Dualism (re-edited)

Oh how obscene, grotesque and yet commendable the voluminousness and intensity of rhetorical activity that the early centuries of Christian thought engaged in order to arrive at what is now considered "orthodoxy".

I.

Dualism naturally arises when two opposing concepts, drawn together as only “true” opposites can, fail to find a compelling and coherent synthesis in and among those particular thinkers who engage with such concepts; unsynthesizability which typical results when a concept becomes too explicitly, thoroughly and yet broadly defined; excessive explicability which bestows upon any broad idea a certain aesthetic rigidity which, far from augmenting it with the power of inference that only dialectic (and in some cases, logic) can bring, forces the concept to stand eternally on its own two feet and at the expense of and opposition to all else; opposition which, as with every prolonged struggle, exhausts the vitality required to sustain a thing’s happy existence.

From this failure to synthesize or “sufficiently integrate” such opposites into a “complete” and “comprehensive” narrative, one that might be readily received and affirmed by the indifference of Reason in general, a doctrine’s thinker has no other recourse but to continually entrench himself and his ideas in the most elaborate and impregnable of linguistic defenses, those which eventually become so elaborate, distinct and isolated that the concepts themselves begin to appear to inhabit definite, immutable and unassailable “worlds” of their own, governed by their own laws and logic, their own natures and underlying realities; worlds that make it thereafter impossible for such a concept to rationally coexist alongside or within any other concept whatsoever; irreconcilability which, bereft the guiding hand of Reason, naturally gives rise to the most fantastic, hysteric and ridiculous of theological and “philosophical” contrivances that could ever be conceived, those that birth all manner of senseless proscription and groundless prohibition whose sole purpose is to distract a doctrine’s adherents from the otherwise obvious logical inconsistencies of their so-called “religion”; practices which instruct their faithful how, what and when to eat as well as sleep, and how to wake and what to pray and who to marry and how to make love (or not) and what to wear (or not), and what to say (or not), and what to think (or not), and what honor (and not) as well as all those many things from which one must perennially flee so that the good god might heed one’s cries and thus overrule the middling of the bad.
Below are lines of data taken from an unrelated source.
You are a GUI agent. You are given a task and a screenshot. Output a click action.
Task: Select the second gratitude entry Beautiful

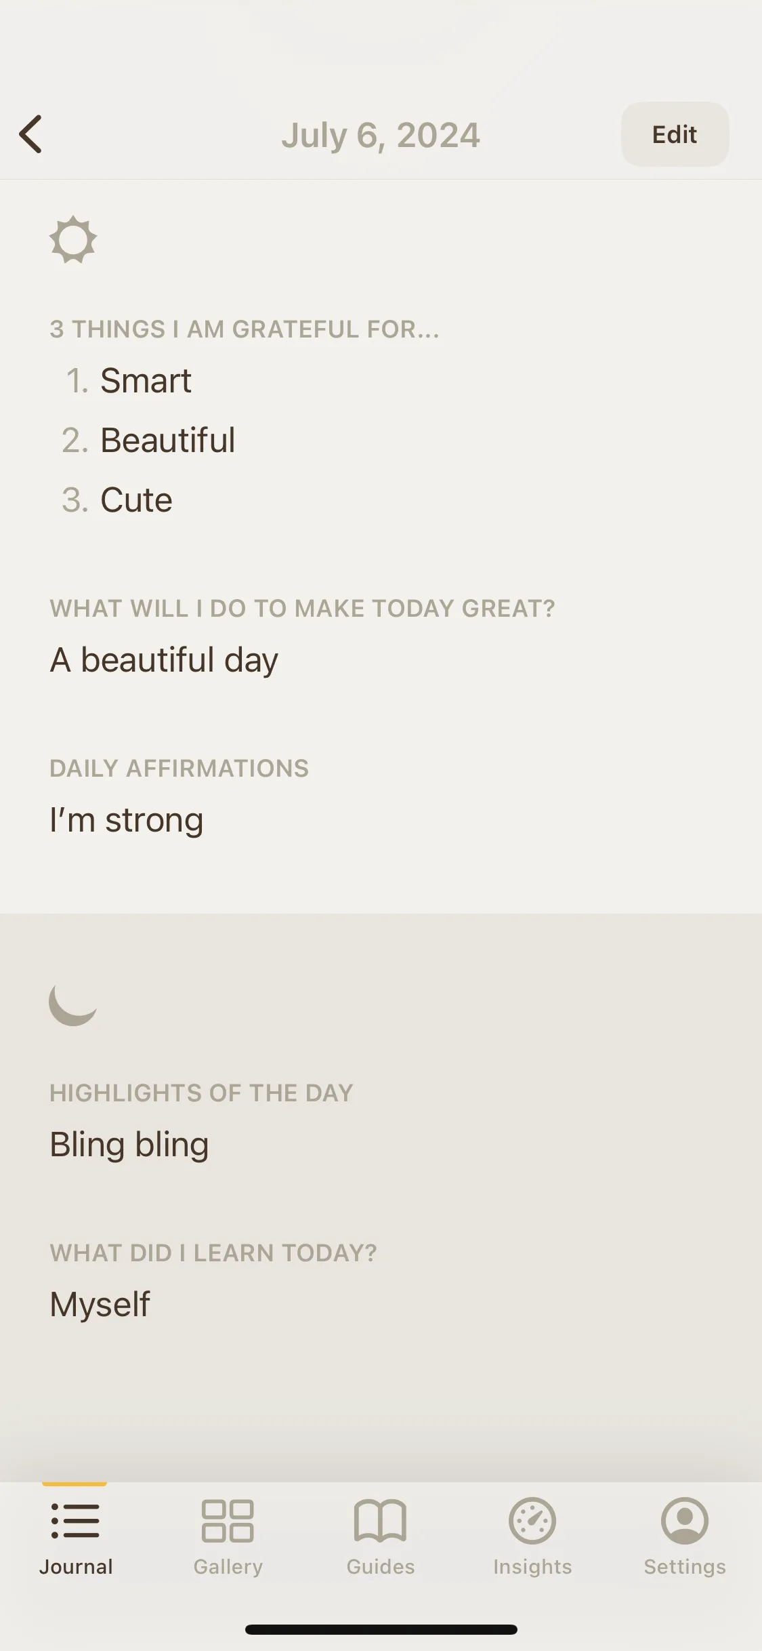(x=168, y=440)
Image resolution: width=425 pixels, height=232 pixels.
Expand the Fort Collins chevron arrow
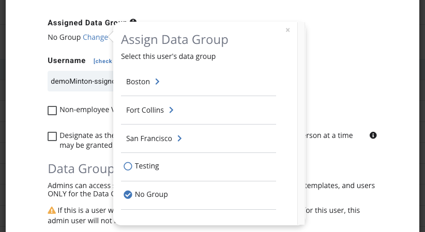171,110
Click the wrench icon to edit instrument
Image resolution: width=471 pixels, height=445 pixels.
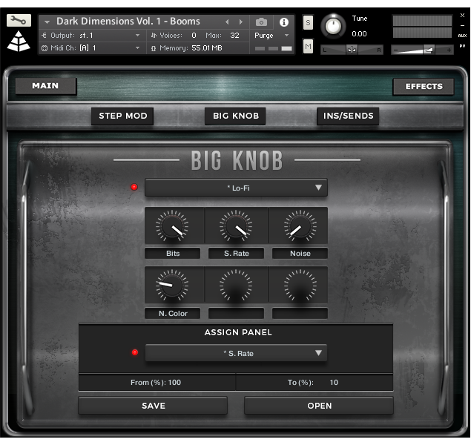point(19,21)
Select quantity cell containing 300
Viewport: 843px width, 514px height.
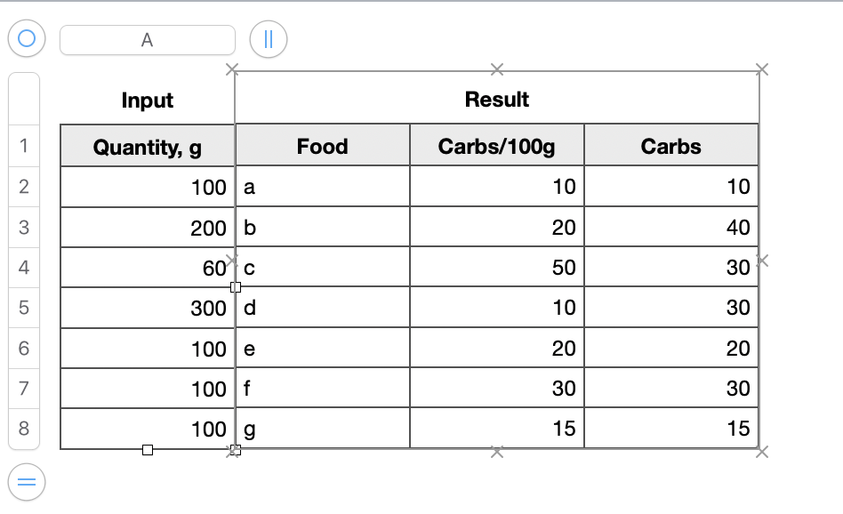point(148,308)
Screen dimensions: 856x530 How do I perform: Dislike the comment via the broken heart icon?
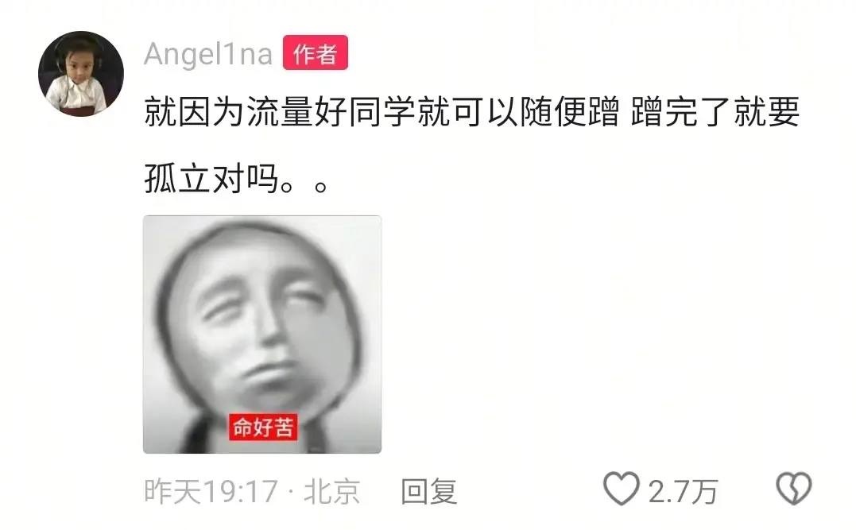pos(794,489)
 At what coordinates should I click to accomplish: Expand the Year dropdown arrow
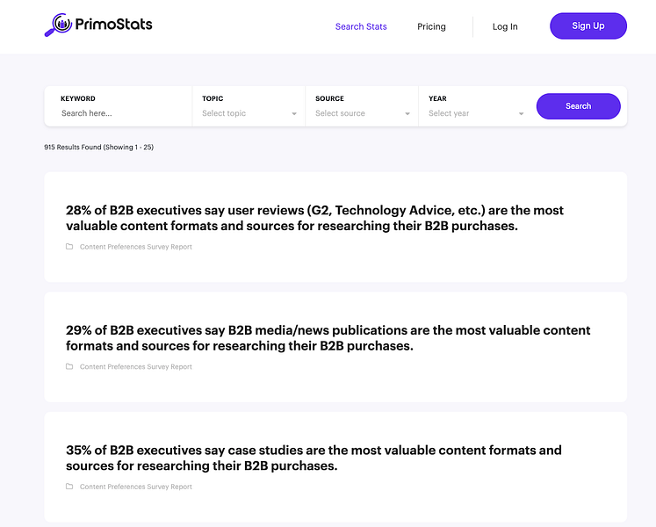pyautogui.click(x=521, y=114)
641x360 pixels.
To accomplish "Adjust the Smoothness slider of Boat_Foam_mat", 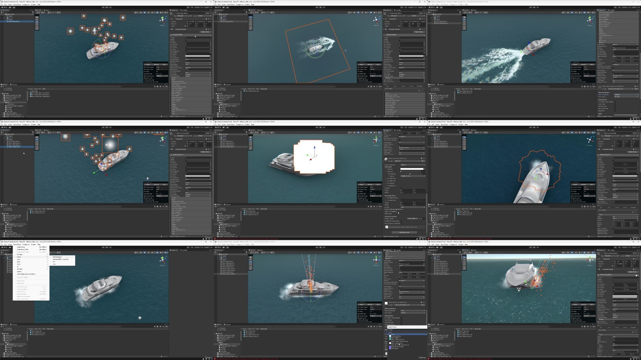I will coord(410,174).
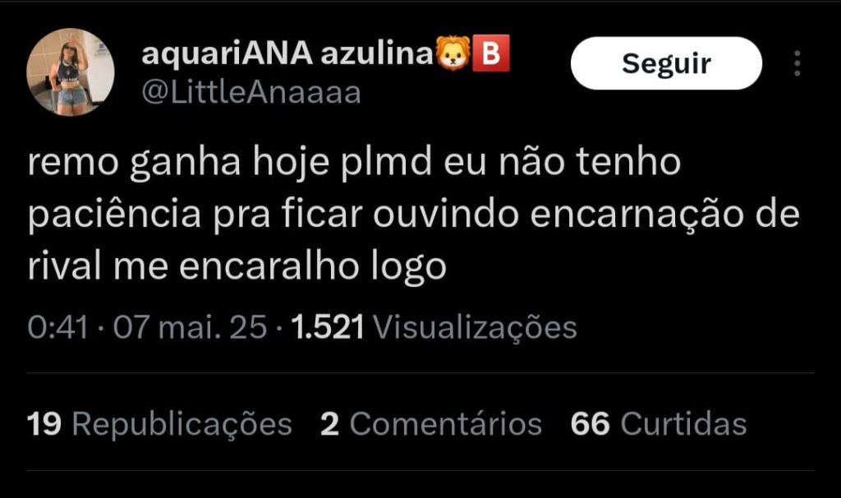Visit the @LittleAnaaaa handle
This screenshot has width=841, height=498.
coord(251,93)
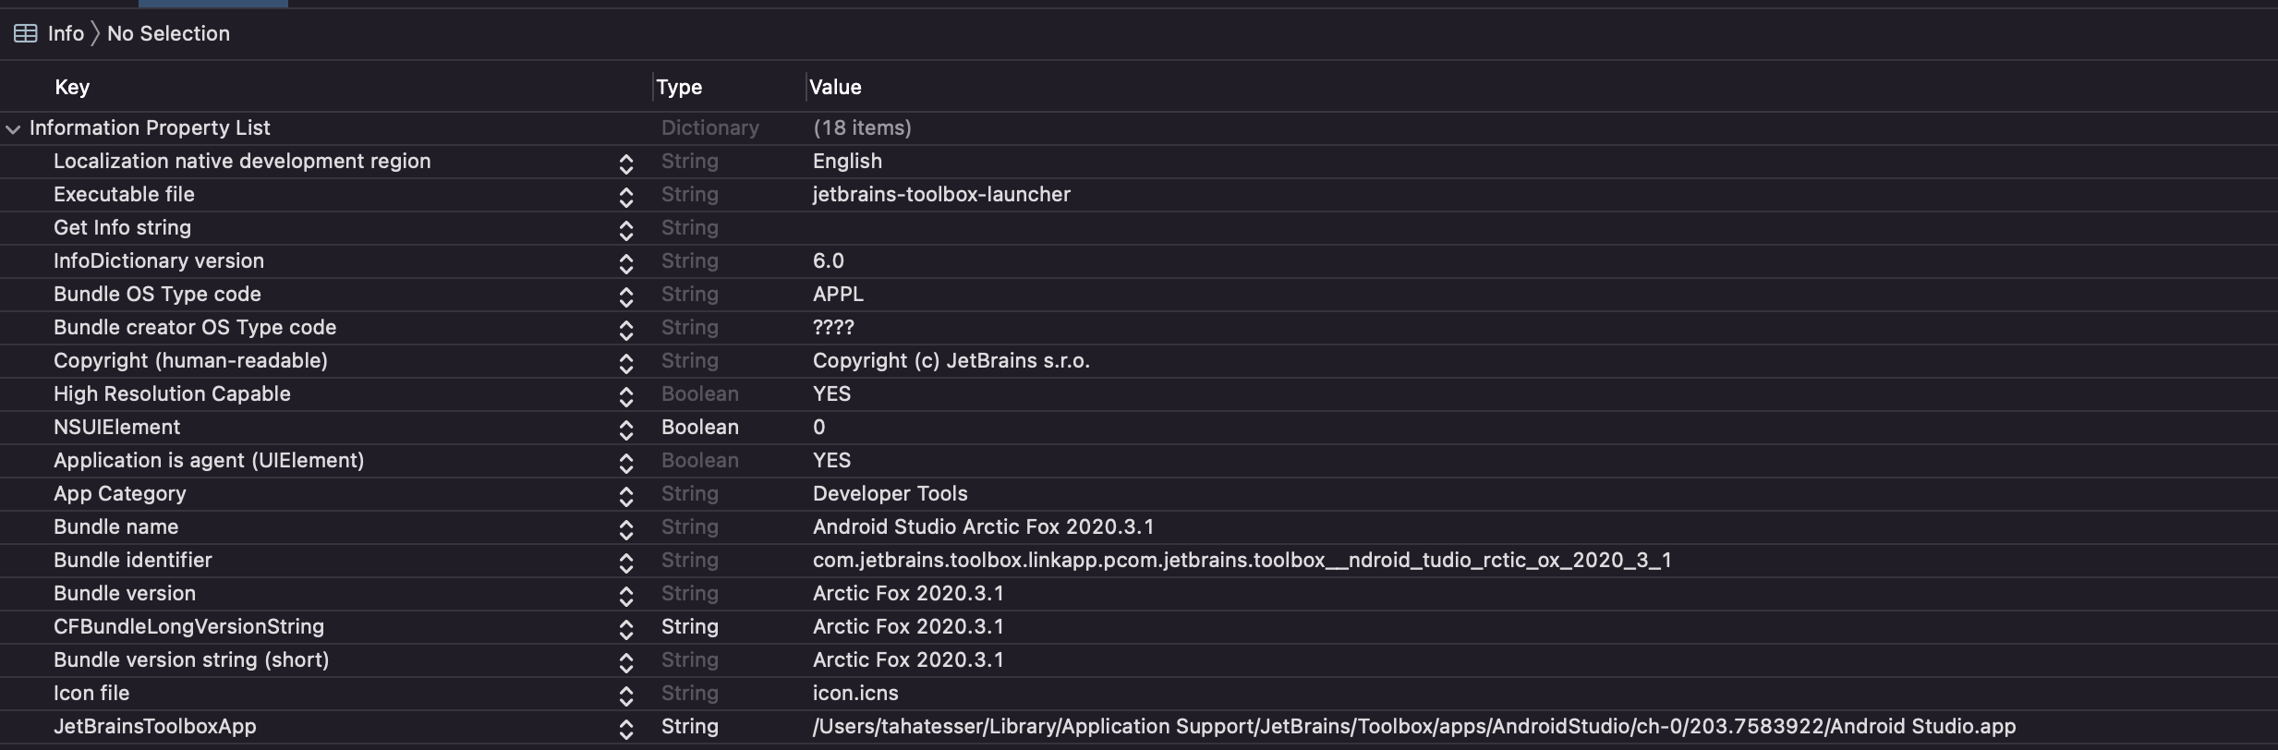The width and height of the screenshot is (2278, 750).
Task: Click the Copyright (human-readable) key label
Action: 190,360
Zoroaster, School of Athens, Rafael

Zoroaster, School of Athens, Rafael

II.

By far the most daunting element of my chosen literary method and style, mine which has and will continue to attempt to mimic – in pseudo-chronological form – the ongoing philosophical development of my own particular metaphysic, confronts me most palpably during the editing process, specifically when I return, after some months gone, to those now-immature intuitions I first happened upon when at last I embarked on a new literary endeavor; intuitions that even a cursory reader of my work will readily identify as the near-blind gropings of a man seemingly lost and without sufficient direction or obvious creative purpose; gropings that are later surpassed, undermined and finally made hopelessly redundant the more an endeavor evolves and thus supplies the clarity of perspective and mental refinement.

That I do not destroy these nascent inklings and with it abandon my aforementioned literary method, requires tremendous levels of discipline, forbearance and artistic restraint, that restraint which is only now beginning to bear the kind of creative fruit that may at all be considered edible, not that the editorialization of those thoughts renders them any “truer” or more believable, but that perhaps through my own conscientious care they may indeed serve as a novel contribution to the history of art, letters and language our people, no matter how feeble the offering.

III.

Oh, how obscene, grotesque and yet commendable that voluminous intensity of rhetorical activity the early Church engaged in order to arrive at what is now considered “orthodoxy”. Though we in our current dispensation are apt to trivialize with cynical bemusement those ancient faithful for their multifarious schisms, divergences and inconsequential hand-wringings, it in no way diminishes the truth that Christian orthodoxy was not won without the mental heroism of some of the finest and most distinguished minds the world has ever known, the untold volumes of that struggle which – from whatever side one chooses to stand – is truly one of the incomparable monuments of mental effort and scholarly achievement ever witnessed in the annals of man.